Can you repeat the records from the start through the line containing "Looking at the screenshot, I should click(x=934, y=475).", substituting "Forecast" for "Trend" and leaving everything else unchanged?

— Begin —

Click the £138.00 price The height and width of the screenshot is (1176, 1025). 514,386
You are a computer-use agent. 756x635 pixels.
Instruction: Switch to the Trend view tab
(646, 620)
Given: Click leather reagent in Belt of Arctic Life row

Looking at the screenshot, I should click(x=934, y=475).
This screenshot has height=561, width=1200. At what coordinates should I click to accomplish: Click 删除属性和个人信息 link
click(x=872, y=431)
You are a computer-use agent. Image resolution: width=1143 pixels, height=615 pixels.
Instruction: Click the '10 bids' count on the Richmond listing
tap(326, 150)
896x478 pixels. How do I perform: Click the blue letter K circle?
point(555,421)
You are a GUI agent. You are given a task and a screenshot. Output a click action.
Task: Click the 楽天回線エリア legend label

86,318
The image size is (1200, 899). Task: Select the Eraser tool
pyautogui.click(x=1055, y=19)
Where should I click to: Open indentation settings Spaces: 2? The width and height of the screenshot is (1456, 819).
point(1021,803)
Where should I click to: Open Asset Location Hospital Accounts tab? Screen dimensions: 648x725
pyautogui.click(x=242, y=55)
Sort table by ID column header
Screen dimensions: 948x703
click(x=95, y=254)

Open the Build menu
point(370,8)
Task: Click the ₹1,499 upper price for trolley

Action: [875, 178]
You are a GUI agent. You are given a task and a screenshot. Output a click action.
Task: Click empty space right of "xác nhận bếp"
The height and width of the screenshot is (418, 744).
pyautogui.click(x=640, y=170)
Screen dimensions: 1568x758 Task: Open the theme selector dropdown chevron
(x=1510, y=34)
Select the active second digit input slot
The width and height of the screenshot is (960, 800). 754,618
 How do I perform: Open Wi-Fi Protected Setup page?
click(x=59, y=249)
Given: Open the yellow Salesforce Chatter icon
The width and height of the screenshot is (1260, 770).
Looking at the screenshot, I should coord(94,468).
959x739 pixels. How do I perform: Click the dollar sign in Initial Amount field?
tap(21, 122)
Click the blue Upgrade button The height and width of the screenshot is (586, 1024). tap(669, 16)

— End —

— RESULT OF THE EXERCISE —
Click the £138.00 price The height and width of the screenshot is (1176, 1025). 514,386
You are a computer-use agent. 756x635 pixels.
Instruction: Switch to the Forecast view tab
(646, 620)
Given: Click leather reagent in Belt of Arctic Life row

Looking at the screenshot, I should click(x=934, y=475).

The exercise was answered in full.